- _TASK TO COMPLETE_
An exact copy of each record is required.

** Opening MATERIAL FOR THE TASK block **

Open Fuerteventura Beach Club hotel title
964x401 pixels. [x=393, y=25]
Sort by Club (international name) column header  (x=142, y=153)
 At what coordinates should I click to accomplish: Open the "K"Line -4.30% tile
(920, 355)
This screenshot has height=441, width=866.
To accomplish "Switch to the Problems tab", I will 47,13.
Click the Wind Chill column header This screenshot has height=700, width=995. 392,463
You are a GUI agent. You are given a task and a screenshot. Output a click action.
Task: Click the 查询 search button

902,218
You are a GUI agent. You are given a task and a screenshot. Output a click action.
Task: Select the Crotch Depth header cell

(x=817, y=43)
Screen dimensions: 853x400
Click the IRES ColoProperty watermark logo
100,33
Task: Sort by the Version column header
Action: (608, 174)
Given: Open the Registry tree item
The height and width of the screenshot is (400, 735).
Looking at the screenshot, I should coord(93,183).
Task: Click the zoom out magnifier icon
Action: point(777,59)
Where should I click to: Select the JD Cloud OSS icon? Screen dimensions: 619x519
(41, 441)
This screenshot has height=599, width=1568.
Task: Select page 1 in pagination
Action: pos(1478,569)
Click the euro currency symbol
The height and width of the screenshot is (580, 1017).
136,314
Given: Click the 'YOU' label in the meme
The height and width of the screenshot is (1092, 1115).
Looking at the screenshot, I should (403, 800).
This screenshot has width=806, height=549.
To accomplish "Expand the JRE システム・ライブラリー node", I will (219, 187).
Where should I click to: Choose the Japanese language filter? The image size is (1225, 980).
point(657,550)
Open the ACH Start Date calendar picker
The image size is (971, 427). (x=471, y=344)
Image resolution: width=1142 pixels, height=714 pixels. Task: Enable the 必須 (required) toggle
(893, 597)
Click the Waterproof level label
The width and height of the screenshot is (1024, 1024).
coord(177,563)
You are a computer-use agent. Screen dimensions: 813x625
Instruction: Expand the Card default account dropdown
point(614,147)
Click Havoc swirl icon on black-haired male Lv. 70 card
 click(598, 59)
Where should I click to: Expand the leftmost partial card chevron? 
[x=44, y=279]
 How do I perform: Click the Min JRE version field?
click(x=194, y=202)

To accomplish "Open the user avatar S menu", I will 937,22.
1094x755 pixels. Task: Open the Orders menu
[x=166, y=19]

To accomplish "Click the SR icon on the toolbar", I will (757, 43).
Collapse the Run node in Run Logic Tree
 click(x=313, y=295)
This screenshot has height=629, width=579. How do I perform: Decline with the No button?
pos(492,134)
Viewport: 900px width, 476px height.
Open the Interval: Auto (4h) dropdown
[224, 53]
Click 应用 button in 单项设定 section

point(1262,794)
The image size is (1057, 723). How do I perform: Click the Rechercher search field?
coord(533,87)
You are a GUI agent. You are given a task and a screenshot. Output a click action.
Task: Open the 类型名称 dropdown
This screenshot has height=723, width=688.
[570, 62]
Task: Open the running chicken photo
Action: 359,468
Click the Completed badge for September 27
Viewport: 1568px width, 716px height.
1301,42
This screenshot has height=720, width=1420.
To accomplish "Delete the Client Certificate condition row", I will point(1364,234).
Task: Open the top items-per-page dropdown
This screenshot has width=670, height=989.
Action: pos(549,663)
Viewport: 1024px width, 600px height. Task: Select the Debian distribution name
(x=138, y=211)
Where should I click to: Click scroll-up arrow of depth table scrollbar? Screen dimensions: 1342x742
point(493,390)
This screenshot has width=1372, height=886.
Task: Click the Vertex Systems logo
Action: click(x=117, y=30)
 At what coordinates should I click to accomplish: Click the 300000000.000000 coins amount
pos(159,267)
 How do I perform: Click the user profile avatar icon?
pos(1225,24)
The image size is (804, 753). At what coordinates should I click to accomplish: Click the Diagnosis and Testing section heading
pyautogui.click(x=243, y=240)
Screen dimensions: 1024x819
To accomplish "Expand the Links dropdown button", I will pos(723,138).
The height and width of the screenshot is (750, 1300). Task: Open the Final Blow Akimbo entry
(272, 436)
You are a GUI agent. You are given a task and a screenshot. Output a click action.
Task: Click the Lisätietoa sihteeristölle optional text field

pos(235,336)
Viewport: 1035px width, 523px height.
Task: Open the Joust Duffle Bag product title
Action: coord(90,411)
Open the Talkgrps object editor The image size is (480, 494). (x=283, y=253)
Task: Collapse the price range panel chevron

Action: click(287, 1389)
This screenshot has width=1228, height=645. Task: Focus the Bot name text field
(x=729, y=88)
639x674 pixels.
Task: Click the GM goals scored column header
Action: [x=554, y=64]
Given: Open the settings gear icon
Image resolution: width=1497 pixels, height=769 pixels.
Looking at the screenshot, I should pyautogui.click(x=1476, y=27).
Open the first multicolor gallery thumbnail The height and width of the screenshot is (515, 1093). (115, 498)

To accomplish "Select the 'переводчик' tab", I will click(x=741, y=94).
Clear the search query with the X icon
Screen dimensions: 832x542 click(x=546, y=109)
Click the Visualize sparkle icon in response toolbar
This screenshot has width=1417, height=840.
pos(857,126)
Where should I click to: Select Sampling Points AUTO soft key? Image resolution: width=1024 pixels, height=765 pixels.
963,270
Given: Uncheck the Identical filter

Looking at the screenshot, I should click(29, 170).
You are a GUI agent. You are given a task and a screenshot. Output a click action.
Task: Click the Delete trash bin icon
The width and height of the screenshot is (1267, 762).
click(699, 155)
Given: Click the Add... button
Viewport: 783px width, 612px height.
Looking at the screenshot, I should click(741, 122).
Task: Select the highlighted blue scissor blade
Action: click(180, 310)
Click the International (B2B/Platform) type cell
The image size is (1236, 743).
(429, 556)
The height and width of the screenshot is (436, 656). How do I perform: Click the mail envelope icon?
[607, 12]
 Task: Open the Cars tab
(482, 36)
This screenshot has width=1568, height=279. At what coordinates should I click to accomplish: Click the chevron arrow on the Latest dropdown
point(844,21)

** Closing MATERIAL FOR THE TASK block **

- _ANSWER SPACE_
Open Fuerteventura Beach Club hotel title
964x401 pixels. [x=393, y=25]
Sort by Club (international name) column header  (x=142, y=153)
 At what coordinates should I click to accomplish: Open the "K"Line -4.30% tile
(920, 355)
This screenshot has height=441, width=866.
To accomplish "Switch to the Problems tab", I will 47,13.
Click the Wind Chill column header This screenshot has height=700, width=995. 392,463
You are a GUI agent. You are given a task and a screenshot. Output a click action.
Task: Click the 查询 search button

902,218
You are a GUI agent. You are given a task and a screenshot. Output a click action.
Task: Select the Crotch Depth header cell

(x=817, y=43)
Screen dimensions: 853x400
Click the IRES ColoProperty watermark logo
100,33
Task: Sort by the Version column header
Action: (608, 174)
Given: Open the Registry tree item
The height and width of the screenshot is (400, 735).
Looking at the screenshot, I should coord(93,183).
Task: Click the zoom out magnifier icon
Action: point(777,59)
Where should I click to: Select the JD Cloud OSS icon? Screen dimensions: 619x519
(41, 441)
This screenshot has height=599, width=1568.
Task: Select page 1 in pagination
Action: pos(1478,569)
Click the euro currency symbol
The height and width of the screenshot is (580, 1017).
136,314
Given: Click the 'YOU' label in the meme
The height and width of the screenshot is (1092, 1115).
Looking at the screenshot, I should (403, 800).
This screenshot has width=806, height=549.
To accomplish "Expand the JRE システム・ライブラリー node", I will (219, 187).
Where should I click to: Choose the Japanese language filter? The image size is (1225, 980).
point(657,550)
Open the ACH Start Date calendar picker
The image size is (971, 427). (x=471, y=344)
Image resolution: width=1142 pixels, height=714 pixels. Task: Enable the 必須 (required) toggle
(893, 597)
Click the Waterproof level label
The width and height of the screenshot is (1024, 1024).
coord(177,563)
You are a computer-use agent. Screen dimensions: 813x625
Instruction: Expand the Card default account dropdown
point(614,147)
Click Havoc swirl icon on black-haired male Lv. 70 card
 click(598, 59)
Where should I click to: Expand the leftmost partial card chevron? 
[x=44, y=279]
 How do I perform: Click the Min JRE version field?
click(x=194, y=202)

To accomplish "Open the user avatar S menu", I will 937,22.
1094x755 pixels. Task: Open the Orders menu
[x=166, y=19]

To accomplish "Click the SR icon on the toolbar", I will (757, 43).
Collapse the Run node in Run Logic Tree
 click(x=313, y=295)
This screenshot has height=629, width=579. How do I perform: Decline with the No button?
pos(492,134)
Viewport: 900px width, 476px height.
Open the Interval: Auto (4h) dropdown
[224, 53]
Click 应用 button in 单项设定 section

point(1262,794)
The image size is (1057, 723). How do I perform: Click the Rechercher search field?
coord(533,87)
You are a GUI agent. You are given a task and a screenshot. Output a click action.
Task: Open the 类型名称 dropdown
This screenshot has height=723, width=688.
[570, 62]
Task: Open the running chicken photo
Action: 359,468
Click the Completed badge for September 27
Viewport: 1568px width, 716px height.
1301,42
This screenshot has height=720, width=1420.
To accomplish "Delete the Client Certificate condition row", I will point(1364,234).
Task: Open the top items-per-page dropdown
This screenshot has width=670, height=989.
Action: pos(549,663)
Viewport: 1024px width, 600px height. Task: Select the Debian distribution name
(x=138, y=211)
Where should I click to: Click scroll-up arrow of depth table scrollbar? Screen dimensions: 1342x742
point(493,390)
This screenshot has width=1372, height=886.
Task: Click the Vertex Systems logo
Action: click(x=117, y=30)
 At what coordinates should I click to accomplish: Click the 300000000.000000 coins amount
pos(159,267)
 How do I perform: Click the user profile avatar icon?
pos(1225,24)
The image size is (804, 753). At what coordinates should I click to accomplish: Click the Diagnosis and Testing section heading
pyautogui.click(x=243, y=240)
Screen dimensions: 1024x819
To accomplish "Expand the Links dropdown button", I will pos(723,138).
The height and width of the screenshot is (750, 1300). Task: Open the Final Blow Akimbo entry
(272, 436)
You are a GUI agent. You are given a task and a screenshot. Output a click action.
Task: Click the Lisätietoa sihteeristölle optional text field

pos(235,336)
Viewport: 1035px width, 523px height.
Task: Open the Joust Duffle Bag product title
Action: coord(90,411)
Open the Talkgrps object editor The image size is (480, 494). (x=283, y=253)
Task: Collapse the price range panel chevron

Action: click(287, 1389)
This screenshot has width=1228, height=645. Task: Focus the Bot name text field
(x=729, y=88)
639x674 pixels.
Task: Click the GM goals scored column header
Action: [x=554, y=64]
Given: Open the settings gear icon
Image resolution: width=1497 pixels, height=769 pixels.
Looking at the screenshot, I should pyautogui.click(x=1476, y=27).
Open the first multicolor gallery thumbnail The height and width of the screenshot is (515, 1093). (115, 498)

To accomplish "Select the 'переводчик' tab", I will click(x=741, y=94).
Clear the search query with the X icon
Screen dimensions: 832x542 click(x=546, y=109)
Click the Visualize sparkle icon in response toolbar
This screenshot has width=1417, height=840.
pos(857,126)
Where should I click to: Select Sampling Points AUTO soft key? Image resolution: width=1024 pixels, height=765 pixels.
963,270
Given: Uncheck the Identical filter

Looking at the screenshot, I should click(29, 170).
You are a GUI agent. You are given a task and a screenshot. Output a click action.
Task: Click the Delete trash bin icon
The width and height of the screenshot is (1267, 762).
click(699, 155)
Given: Click the Add... button
Viewport: 783px width, 612px height.
Looking at the screenshot, I should click(741, 122).
Task: Select the highlighted blue scissor blade
Action: click(180, 310)
Click the International (B2B/Platform) type cell
The image size is (1236, 743).
(429, 556)
The height and width of the screenshot is (436, 656). How do I perform: Click the mail envelope icon?
[607, 12]
 Task: Open the Cars tab
(482, 36)
This screenshot has width=1568, height=279. At what coordinates should I click to accomplish: Click the chevron arrow on the Latest dropdown
point(844,21)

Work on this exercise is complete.